In the upstairs auditorium, I and a crowd of fifty or sixty other people settled in for the documentary Seeds from first-time director Brittany Shyne. Coming off of a well-received screening at Sundance, Seeds follows a community of Black farmers and the struggles they face in trying to keep their way of life from being eradicated by systemic racism, industrial factory farming, and myriad other threats.

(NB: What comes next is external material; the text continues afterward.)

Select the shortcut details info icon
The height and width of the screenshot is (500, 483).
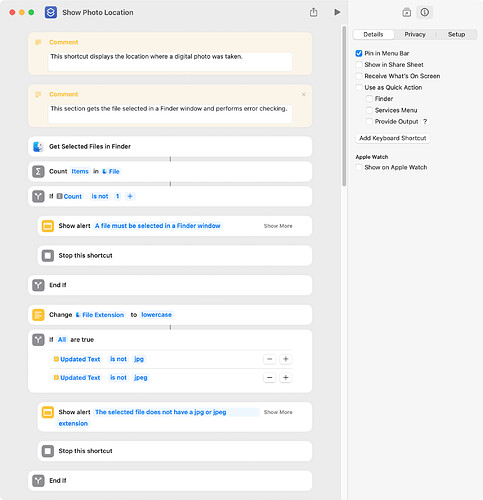tap(424, 13)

The passage of the documentary that hit me hardest was one in which a subject pleads his case to a Washington congressperson’s aide. The man admonishes (at the time) President Joe Biden for sending so much money, in the form of weapons, to Ukraine while he and the community around him flails to survive in the aftermath of the Coronavirus pandemic.
A still from Seeds.
He also attempts to petition his government for a redress of grievances concerning the fact that monetary relief for farmers passed by Congress during the worst of the 2020 COVID pandemic went immediately to white farmers, while Black farmers waited in vain for their fair share. It’s an outstanding case study in the argument that politics and government exist to improve the material reality of the constituents. When they don’t do that, people become cynical and angry, and rightly so.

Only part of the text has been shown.